EXERCISES TO COMPLETE:
- 1) What interest rate does the PVP Ventures commentary give for the ₹150 Cr NCDs?
- 2) In the records, substitute "Choose" for "Select" across the part that opens with the line containing "Where should I click to: Click the italic" and closes with the line containing "will (x=215, y=444).", and output only those lines.

SUPPLIED TEXT:
━━━

1. At a Glance – The Corporate Soap Opera Nobody Asked For

If corporate governance was a Netflix series, PVP Ventures would already be in Season 5 with zero plot clarity and multiple character exits. One quarter you see revenues jumping 463%, next quarter profits collapsing like a Jenga tower after a bad move. CFO resigns, auditors resign, directors resign — honestly, at this point, the only thing stable in this company is instability. Meanwhile, they’re issuing ₹150 Cr NCDs at a spicy 18% interest rate, which is basically the corporate equivalent of taking a payday loan and hoping real estate prices bail you out.

And just when you think the drama is over — boom — related party loans of ₹21,843 lakh, SEBI summons, NCLT applications, and ongoing project delays. The business model? Real estate + movies + financial engineering. The execution? Let’s just say even Bollywood scripts are more predictable.

━━━

RECORD EXTRACTS:
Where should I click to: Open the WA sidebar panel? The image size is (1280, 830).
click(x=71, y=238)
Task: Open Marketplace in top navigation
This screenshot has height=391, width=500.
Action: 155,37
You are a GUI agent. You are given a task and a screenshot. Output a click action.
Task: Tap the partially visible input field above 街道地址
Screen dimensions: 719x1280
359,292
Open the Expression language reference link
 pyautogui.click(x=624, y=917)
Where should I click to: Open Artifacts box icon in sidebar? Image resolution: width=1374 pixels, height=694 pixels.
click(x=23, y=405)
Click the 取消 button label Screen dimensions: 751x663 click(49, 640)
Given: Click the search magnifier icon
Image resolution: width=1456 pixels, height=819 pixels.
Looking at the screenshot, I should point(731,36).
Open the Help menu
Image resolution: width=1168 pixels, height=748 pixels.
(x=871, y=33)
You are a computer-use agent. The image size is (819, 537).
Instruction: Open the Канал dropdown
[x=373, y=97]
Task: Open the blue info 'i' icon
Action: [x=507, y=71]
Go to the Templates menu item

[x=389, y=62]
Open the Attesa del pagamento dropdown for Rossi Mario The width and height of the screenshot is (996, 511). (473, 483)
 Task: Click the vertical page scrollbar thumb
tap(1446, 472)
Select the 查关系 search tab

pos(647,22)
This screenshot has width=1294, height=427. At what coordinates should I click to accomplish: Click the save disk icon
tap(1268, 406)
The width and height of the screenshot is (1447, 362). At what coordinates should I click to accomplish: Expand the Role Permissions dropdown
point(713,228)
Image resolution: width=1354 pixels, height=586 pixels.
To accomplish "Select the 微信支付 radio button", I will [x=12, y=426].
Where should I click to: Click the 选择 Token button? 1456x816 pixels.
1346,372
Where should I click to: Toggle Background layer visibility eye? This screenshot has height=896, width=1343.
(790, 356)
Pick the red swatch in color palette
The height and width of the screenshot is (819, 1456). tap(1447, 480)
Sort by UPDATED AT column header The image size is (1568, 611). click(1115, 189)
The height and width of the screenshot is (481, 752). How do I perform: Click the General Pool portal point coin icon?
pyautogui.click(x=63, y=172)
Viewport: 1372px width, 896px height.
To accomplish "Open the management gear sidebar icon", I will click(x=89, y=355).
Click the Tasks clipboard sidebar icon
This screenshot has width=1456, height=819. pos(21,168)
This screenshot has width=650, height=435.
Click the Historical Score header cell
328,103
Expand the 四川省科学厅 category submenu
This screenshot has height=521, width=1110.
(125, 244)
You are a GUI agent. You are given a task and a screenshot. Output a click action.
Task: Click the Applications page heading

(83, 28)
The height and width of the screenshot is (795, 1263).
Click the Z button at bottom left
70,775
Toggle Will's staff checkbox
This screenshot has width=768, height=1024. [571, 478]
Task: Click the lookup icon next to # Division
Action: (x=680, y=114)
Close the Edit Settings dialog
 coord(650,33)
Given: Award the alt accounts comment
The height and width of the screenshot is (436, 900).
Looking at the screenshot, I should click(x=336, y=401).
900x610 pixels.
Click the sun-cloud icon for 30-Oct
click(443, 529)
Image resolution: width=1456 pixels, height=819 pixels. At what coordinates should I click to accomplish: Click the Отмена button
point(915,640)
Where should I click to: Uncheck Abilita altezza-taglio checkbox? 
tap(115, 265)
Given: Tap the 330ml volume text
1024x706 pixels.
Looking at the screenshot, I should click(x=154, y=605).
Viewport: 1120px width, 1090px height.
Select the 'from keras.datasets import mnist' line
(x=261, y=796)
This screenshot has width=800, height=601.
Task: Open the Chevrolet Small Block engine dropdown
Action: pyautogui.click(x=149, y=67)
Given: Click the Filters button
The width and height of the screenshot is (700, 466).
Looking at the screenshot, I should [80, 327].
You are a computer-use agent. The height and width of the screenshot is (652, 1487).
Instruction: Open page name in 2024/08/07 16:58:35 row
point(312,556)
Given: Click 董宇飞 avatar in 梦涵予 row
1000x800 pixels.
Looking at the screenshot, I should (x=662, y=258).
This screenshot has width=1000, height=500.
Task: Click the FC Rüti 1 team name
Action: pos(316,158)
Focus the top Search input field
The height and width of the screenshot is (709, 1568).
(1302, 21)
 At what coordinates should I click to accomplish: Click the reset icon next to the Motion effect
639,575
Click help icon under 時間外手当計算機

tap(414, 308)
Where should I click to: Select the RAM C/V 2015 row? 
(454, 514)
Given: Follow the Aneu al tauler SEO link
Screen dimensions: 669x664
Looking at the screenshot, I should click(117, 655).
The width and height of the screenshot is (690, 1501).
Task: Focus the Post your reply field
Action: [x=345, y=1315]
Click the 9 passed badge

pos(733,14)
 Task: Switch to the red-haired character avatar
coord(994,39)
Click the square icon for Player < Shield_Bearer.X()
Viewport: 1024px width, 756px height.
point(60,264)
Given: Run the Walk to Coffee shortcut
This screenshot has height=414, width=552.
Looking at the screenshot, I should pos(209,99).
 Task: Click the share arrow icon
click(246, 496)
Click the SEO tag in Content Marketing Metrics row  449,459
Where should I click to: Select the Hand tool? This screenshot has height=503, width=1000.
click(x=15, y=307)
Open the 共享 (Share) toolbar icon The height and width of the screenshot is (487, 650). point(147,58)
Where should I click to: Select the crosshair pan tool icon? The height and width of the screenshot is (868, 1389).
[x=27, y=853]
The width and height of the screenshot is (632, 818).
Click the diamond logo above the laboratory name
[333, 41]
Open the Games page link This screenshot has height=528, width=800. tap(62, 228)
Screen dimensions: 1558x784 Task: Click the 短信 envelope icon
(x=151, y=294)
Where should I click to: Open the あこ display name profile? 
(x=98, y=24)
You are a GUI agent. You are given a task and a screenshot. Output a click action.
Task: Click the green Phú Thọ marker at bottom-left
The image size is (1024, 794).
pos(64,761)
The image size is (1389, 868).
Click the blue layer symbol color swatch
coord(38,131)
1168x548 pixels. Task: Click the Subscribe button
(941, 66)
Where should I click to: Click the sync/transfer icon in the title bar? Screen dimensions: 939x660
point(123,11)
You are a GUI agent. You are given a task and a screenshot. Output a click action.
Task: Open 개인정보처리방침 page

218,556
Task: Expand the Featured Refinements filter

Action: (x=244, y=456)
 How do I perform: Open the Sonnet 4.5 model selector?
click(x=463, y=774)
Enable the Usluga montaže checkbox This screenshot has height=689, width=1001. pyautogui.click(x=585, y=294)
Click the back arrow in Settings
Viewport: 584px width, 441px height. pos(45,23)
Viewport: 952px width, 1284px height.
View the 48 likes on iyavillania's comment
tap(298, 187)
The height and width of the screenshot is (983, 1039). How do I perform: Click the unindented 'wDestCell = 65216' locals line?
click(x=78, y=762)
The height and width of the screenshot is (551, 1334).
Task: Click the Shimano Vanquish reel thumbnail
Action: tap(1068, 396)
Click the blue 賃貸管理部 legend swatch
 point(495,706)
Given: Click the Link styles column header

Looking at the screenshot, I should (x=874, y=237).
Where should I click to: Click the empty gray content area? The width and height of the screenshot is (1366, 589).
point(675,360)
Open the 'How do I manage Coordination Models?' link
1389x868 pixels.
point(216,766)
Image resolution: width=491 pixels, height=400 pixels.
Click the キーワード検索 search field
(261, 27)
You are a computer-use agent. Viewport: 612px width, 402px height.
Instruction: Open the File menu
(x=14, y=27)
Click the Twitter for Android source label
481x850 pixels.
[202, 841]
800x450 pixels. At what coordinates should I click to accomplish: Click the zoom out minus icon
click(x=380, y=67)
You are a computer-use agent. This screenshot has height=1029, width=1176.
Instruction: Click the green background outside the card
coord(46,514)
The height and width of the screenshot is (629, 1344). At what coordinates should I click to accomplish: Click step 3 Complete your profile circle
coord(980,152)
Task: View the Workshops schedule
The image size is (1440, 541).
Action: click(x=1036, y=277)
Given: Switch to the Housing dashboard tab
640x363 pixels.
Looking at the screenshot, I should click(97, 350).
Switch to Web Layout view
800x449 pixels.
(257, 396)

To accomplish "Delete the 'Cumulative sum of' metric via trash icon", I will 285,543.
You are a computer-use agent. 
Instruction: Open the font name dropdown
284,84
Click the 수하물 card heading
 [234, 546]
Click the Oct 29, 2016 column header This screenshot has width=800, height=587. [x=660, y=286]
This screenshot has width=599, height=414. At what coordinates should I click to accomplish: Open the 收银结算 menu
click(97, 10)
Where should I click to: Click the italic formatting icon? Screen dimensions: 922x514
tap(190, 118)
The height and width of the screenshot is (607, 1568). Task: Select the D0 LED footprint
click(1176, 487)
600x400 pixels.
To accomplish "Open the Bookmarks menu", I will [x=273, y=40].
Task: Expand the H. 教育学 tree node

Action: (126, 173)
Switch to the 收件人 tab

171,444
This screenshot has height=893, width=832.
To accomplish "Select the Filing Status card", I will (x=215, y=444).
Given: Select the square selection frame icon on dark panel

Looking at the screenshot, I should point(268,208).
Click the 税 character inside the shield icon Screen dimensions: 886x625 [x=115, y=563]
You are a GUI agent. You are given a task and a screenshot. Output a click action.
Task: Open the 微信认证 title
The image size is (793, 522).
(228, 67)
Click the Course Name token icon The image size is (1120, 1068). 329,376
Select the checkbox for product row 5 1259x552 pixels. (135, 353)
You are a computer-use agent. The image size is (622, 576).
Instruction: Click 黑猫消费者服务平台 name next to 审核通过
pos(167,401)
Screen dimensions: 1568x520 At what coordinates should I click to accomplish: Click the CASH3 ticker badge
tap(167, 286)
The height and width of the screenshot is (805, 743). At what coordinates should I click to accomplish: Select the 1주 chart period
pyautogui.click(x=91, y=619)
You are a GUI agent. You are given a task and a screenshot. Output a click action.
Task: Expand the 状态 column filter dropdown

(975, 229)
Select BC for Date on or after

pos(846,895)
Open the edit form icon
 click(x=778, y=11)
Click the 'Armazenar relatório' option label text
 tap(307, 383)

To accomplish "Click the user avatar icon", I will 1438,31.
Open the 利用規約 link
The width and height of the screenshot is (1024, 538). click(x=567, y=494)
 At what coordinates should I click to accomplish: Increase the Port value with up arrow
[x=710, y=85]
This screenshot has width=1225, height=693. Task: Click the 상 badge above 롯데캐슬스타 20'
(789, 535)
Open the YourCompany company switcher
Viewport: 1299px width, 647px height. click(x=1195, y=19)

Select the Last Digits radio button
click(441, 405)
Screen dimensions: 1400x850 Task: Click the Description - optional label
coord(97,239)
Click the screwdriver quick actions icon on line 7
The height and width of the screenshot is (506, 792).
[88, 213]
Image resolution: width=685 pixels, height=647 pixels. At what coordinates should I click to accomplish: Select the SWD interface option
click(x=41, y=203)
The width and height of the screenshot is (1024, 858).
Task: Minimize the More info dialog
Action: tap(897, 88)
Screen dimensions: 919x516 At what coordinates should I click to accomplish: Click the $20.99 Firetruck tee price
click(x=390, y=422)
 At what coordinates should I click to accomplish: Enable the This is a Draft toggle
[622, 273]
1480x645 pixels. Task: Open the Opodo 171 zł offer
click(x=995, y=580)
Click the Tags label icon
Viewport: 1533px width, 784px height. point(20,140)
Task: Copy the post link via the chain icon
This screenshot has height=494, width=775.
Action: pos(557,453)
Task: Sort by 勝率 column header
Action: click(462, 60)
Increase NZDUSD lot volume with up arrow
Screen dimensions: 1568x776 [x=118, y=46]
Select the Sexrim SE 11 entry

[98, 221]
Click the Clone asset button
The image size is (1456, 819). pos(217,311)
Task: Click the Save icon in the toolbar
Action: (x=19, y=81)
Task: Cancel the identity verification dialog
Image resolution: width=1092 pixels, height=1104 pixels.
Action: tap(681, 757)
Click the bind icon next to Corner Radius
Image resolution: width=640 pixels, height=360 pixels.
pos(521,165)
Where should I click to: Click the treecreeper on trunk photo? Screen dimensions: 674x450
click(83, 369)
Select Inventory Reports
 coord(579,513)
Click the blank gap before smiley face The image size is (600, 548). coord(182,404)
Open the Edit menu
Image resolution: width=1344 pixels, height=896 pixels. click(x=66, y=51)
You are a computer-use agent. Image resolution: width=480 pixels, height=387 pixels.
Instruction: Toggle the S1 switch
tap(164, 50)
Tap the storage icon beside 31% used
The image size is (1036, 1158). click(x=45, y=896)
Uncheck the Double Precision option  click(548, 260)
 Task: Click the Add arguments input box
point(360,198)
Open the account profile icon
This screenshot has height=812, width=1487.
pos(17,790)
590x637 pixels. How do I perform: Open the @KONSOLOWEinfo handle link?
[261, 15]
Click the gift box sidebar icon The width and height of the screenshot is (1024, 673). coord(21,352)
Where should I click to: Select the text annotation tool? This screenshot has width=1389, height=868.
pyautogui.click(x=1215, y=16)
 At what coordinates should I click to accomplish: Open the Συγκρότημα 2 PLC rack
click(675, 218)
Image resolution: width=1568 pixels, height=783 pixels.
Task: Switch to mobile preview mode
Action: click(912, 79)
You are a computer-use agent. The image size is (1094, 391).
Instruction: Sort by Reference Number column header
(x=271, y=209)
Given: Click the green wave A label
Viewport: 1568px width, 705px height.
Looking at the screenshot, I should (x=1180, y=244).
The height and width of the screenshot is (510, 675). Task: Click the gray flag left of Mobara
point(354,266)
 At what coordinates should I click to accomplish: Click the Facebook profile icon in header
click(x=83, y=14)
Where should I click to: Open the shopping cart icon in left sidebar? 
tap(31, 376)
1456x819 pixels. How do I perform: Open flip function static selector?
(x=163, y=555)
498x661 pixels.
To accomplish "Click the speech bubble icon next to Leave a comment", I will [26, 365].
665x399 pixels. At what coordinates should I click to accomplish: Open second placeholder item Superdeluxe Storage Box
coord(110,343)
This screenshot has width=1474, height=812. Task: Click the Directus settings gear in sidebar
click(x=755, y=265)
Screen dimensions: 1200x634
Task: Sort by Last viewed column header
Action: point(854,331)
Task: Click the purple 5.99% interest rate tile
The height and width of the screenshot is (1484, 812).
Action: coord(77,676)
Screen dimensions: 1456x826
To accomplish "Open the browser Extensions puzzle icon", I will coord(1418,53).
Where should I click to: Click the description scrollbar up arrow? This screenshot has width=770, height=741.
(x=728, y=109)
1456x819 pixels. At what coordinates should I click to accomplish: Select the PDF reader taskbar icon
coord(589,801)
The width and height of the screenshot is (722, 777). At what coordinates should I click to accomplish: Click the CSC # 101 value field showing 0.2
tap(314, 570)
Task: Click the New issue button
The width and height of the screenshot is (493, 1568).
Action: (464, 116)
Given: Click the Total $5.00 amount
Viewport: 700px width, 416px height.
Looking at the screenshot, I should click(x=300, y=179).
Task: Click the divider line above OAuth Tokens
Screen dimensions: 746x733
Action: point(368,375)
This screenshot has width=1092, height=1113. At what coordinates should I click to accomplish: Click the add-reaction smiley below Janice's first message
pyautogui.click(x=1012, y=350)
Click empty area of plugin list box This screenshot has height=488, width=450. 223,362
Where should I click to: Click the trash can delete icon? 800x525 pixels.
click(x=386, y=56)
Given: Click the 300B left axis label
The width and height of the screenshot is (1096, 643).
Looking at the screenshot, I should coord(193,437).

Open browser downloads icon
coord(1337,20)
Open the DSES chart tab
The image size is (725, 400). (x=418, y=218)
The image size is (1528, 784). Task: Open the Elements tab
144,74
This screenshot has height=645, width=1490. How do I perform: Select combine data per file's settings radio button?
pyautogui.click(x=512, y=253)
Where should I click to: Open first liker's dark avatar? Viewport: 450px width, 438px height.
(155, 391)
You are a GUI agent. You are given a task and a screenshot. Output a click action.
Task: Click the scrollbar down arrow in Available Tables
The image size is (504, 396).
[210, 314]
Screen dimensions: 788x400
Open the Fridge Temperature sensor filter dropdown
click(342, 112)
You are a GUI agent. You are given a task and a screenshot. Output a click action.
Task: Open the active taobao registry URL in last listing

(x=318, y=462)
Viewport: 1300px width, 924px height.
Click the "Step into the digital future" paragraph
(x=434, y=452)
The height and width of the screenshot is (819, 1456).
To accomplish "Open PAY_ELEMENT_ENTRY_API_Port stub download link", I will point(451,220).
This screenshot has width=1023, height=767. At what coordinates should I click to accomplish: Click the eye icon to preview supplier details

━━━

SOLUTION SET:
- 1) 18%

- 2)
Where should I click to: Click the italic formatting icon? Screen dimensions: 922x514
tap(190, 118)
The height and width of the screenshot is (607, 1568). Task: Choose the D0 LED footprint
click(1176, 487)
600x400 pixels.
To accomplish "Open the Bookmarks menu", I will [x=273, y=40].
Task: Expand the H. 教育学 tree node

Action: (126, 173)
Switch to the 收件人 tab

171,444
This screenshot has height=893, width=832.
To accomplish "Choose the Filing Status card", I will (x=215, y=444).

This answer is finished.